My primary telescope – the Skywatcher 250 PX – uses a Dobsonian mount. It’s an ideal scope for public astronomy events as it’s very quick to set up, and is really easy to operate. Want to move it? Just nudge or pull it.
John’s mount, and his passion for showing people the universe through a telescope, led to his popularising of “sidewalk astronomy”, which involves standing with a telescope out in a busy street in your town and showing passers-by views of the cosmos. Of course due to light pollution in towns and cities you’re limited as to what you can show, but the Moon and planets are easily visible from wherever you are.
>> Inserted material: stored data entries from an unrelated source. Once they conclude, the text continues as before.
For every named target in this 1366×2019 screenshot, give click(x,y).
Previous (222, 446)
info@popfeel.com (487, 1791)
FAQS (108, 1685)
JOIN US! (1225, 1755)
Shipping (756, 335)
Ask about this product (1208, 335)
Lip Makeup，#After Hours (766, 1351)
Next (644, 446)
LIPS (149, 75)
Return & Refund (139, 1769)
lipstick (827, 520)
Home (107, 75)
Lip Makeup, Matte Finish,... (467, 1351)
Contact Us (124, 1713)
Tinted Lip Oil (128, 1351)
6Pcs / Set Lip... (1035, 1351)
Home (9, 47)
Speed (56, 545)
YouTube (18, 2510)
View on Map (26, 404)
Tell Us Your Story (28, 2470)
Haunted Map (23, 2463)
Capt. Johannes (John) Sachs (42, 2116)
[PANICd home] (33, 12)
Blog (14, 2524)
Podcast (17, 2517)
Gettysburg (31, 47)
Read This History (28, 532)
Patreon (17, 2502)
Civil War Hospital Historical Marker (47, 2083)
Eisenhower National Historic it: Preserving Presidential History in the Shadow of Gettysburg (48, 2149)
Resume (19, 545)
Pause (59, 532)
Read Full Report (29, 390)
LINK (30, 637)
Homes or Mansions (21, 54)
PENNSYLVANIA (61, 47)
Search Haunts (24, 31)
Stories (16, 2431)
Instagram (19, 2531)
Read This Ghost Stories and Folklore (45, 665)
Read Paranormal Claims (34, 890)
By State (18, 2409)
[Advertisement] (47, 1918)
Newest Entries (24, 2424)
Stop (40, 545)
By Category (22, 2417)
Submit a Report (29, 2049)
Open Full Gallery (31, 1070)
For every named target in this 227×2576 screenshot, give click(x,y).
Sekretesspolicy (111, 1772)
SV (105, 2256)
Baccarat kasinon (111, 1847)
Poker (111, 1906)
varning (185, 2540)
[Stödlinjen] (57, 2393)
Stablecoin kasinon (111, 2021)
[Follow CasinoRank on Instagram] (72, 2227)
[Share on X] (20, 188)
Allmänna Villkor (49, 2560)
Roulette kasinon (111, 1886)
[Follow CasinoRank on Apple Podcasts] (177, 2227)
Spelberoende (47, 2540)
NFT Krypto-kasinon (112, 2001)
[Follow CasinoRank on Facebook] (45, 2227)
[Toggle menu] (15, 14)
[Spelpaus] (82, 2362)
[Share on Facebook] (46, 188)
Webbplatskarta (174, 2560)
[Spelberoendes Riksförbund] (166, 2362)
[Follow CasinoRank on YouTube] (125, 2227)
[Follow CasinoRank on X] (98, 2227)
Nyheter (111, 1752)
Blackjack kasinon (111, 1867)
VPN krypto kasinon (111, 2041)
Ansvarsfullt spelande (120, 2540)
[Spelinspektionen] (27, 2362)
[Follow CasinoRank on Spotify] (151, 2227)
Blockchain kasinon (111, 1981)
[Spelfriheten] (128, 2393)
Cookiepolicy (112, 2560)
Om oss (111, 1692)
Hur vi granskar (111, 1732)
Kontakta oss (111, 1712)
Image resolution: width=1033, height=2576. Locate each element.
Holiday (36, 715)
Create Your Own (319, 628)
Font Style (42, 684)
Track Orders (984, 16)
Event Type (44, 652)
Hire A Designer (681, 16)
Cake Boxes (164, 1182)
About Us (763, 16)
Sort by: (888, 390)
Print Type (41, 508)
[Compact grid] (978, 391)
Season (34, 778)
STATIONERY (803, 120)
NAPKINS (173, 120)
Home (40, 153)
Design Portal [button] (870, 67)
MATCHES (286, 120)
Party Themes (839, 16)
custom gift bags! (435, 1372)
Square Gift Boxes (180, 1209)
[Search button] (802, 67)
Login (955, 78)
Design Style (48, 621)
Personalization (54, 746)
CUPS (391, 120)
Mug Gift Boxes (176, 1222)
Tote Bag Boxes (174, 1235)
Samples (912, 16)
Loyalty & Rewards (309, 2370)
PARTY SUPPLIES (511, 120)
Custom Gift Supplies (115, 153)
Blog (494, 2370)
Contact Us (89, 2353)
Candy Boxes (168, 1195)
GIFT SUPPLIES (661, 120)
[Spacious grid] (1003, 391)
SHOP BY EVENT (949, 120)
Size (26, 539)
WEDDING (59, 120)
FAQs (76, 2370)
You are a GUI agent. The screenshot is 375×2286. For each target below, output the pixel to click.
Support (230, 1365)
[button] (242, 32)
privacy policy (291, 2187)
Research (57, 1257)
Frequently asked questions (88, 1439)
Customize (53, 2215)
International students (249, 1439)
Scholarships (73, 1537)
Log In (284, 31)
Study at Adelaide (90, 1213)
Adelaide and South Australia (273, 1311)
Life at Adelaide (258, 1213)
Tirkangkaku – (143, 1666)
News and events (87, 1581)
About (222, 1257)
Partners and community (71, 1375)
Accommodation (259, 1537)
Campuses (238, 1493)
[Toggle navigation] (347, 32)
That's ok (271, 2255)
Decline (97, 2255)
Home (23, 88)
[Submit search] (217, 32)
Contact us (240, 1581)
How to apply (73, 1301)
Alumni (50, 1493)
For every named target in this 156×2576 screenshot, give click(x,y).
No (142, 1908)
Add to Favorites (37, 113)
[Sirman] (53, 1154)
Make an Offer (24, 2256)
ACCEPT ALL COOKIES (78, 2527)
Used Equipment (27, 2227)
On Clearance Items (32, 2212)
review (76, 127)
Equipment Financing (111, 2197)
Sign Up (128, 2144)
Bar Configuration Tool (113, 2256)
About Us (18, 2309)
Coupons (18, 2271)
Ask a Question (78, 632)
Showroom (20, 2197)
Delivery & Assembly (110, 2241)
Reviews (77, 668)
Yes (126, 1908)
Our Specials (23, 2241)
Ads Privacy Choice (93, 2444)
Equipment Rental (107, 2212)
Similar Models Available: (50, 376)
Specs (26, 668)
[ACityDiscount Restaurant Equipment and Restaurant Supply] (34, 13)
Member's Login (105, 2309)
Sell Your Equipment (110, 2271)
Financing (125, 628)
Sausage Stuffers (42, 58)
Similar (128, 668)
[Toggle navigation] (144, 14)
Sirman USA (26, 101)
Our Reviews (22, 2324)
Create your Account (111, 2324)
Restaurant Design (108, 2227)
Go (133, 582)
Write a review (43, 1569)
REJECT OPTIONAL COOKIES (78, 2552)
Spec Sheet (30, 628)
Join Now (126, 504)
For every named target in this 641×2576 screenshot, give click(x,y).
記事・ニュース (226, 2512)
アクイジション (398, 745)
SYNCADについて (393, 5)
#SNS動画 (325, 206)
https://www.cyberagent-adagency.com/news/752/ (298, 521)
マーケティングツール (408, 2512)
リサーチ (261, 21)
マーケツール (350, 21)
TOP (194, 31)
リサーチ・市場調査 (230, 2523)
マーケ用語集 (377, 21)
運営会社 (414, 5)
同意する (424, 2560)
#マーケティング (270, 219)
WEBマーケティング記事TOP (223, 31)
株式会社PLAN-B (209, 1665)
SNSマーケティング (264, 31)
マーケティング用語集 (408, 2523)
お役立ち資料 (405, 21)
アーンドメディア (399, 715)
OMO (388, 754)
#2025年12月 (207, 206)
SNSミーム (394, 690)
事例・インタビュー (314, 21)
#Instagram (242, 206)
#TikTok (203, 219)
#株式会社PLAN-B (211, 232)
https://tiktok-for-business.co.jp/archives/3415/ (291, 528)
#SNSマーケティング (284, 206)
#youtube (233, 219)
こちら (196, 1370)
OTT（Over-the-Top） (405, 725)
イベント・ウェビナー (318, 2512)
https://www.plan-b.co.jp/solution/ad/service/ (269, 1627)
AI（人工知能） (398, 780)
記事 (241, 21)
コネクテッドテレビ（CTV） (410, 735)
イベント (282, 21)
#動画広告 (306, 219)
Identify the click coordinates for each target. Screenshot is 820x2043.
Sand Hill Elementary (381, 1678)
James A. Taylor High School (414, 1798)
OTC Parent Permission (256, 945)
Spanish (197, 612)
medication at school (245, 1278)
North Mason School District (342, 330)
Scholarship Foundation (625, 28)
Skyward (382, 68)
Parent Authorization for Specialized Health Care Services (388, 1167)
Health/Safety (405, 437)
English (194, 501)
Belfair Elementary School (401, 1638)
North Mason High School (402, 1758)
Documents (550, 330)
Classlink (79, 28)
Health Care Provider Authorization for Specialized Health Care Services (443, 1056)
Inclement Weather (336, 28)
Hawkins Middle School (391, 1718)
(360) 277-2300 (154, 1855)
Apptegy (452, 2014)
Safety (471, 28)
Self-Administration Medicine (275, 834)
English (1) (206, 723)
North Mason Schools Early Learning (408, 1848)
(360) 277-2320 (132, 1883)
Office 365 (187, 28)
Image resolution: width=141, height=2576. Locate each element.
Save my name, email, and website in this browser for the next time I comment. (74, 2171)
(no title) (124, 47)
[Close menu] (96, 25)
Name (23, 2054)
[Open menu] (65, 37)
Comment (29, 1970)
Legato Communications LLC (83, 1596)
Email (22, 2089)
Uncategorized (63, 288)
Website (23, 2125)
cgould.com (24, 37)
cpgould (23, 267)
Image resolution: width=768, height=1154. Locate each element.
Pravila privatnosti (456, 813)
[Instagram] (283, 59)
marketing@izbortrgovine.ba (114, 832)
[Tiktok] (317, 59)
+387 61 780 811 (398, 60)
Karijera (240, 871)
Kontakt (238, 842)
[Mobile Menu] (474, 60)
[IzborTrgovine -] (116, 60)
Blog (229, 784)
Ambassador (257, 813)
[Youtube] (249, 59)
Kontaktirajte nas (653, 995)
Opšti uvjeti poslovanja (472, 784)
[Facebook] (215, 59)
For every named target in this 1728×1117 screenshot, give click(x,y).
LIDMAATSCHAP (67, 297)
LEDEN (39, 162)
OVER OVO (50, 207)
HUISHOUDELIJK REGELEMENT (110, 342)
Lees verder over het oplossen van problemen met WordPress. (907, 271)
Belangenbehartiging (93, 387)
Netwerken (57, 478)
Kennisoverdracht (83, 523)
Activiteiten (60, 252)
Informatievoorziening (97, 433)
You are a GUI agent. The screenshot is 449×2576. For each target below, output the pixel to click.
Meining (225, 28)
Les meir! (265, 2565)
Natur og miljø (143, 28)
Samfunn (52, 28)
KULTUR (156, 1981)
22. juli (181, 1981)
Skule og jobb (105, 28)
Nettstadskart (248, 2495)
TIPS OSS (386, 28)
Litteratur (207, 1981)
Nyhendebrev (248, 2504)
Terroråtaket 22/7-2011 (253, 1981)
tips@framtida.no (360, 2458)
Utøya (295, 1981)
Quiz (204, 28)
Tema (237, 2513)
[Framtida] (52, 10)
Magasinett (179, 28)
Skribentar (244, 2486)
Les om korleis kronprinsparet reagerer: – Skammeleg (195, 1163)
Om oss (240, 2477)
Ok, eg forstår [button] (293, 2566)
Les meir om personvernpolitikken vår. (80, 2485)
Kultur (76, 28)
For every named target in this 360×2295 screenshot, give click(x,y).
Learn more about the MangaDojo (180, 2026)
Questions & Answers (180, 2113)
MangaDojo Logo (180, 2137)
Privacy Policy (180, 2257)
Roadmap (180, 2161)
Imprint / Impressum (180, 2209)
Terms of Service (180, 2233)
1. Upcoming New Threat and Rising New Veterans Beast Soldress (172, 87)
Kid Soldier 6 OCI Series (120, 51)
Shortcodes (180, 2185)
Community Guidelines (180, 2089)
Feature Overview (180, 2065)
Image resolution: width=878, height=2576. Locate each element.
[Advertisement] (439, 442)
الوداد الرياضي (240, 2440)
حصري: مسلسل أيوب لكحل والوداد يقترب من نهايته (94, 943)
If your unsuspecting passer-by has never seen the rings of Saturn, or the moons on Jupiter, or mountain ranges and craters on our own Moon, you can be sure that their few minutes with your telescope will amaze them.
John Dobson will be remembered as the grandfather of sidewalk astronomy, but I’ll remember him most fondly as the very eccentric and enthusiastic man that I spent a couple of days with in Glasgow in 2006. The most vivid memory I have of John is taking him out for dinner the night he arrived in Glasgow, as I did with all visiting speakers. He didn’t eat meat, he informed me. And he didn’t eat processed food in restaurants. He saw that I was beginning to look worried. I suggested he might like a salad. With a grin he said “Why pay for a salad when there’s perfectly edible stuff just laying around?”, at which point he began rummaging in the flowerbeds for edible plants and weeds…
* Not that I’m a believer. I don’t believe in the Big Bang, rather I accept it as a model for the universe which fits all of the observations that we make. It’s true, to the limits of our current observations.